There’s a terrific collection of local brews and eateries (with a NOLA twist, of course). Order crawfish pie and alligator balls and get ready to howl at the moon.
Chicky Wow Wow.
The atmospheric club with the playful name, named after a song by beloved NOLA artist Bobby Marchand, is physically and spiritually located off the beaten path, on the Upper Canal in Mid-City. This favorite choice among jazz fans in New Orleans is known for bringing up local musicians, often with a long-standing artist residency and the guarantee that 100 percent of the evening’s coverage (usually around $10) goes directly to the performers.
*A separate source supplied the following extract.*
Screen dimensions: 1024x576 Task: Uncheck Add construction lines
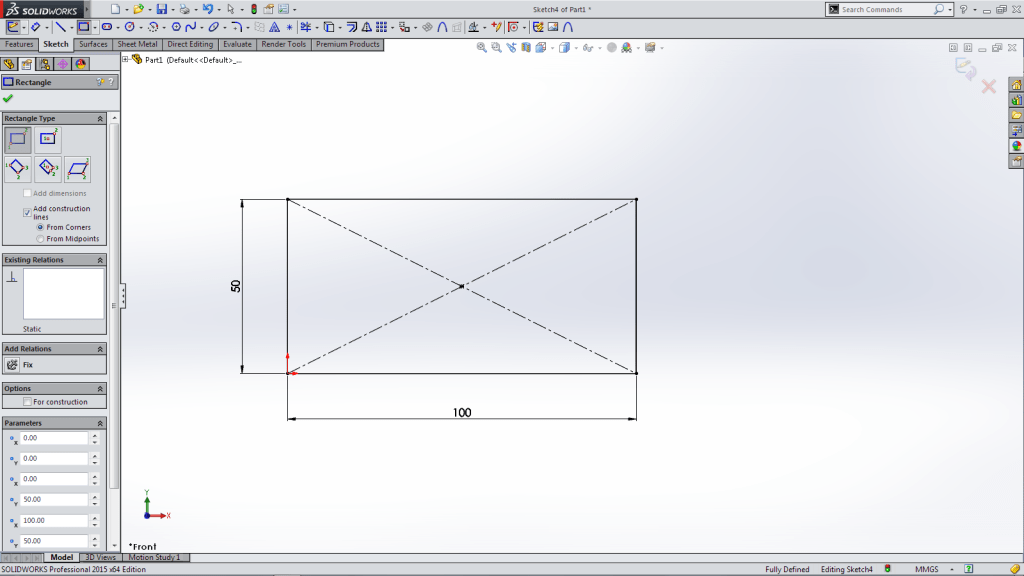[27, 211]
The schedule varies, but depends heavily on the funk and the spirit. Check out the noon and happy hour sets, which are always fun, and plan to hop on the streetcar and arrive early to grab a table. There are usually several artists in the set, and the small room swells as the headliner’s set approaches.
The Ellis Marsalis Center and Musician’s Village
Take a break from the club scene and enjoy authentic New Orleans jazz performances with an educational emphasis at this state-of-the-art venue in the Ninth Ward. After Hurricane Katrina, local sons Branford Marsalis and Harry Connick, Jr. created the center to develop the city’s vast musical talent. The venue, named for influential educator and pianist Ellis Marsalis, houses 170 auditoriums, recording studios and practice rooms.
Check the calendar for monthly performances in the Educators series, which honors musicians who have shaped the city’s music scene.
Le Bon Temp Roule.
French for let the good times roll, this beloved neighborhood bar became the jazz standard of New Orleans when Kermit Ruffins’ longtime residency attracted music lovers from all over this Uptown immersion.
In a playful nod to the talent incubator’s reputation, there’s a small stage called the Gathering House. Plan your trip around catching a Thursday night set by Soul Rebels, then come back on Friday for free oysters and neighborhood camaraderie.
This Bywater favorite is often referred to as a NOLA backyard party. And what a backyard it is. Tables and chairs are scattered in a classic New Orleans courtyard, trees draped in twinkling lights, sweet tunes blasting from the stage – it’s pure New Orleans perfection.
This is not the place to be booked. Spend the evening in the middle of the day or plan your night around the show. Order a bottle of wine or bring your own (corkage fee is $20) and share small plates. Leave the kids with a babysitter; this cool party is 21 and up.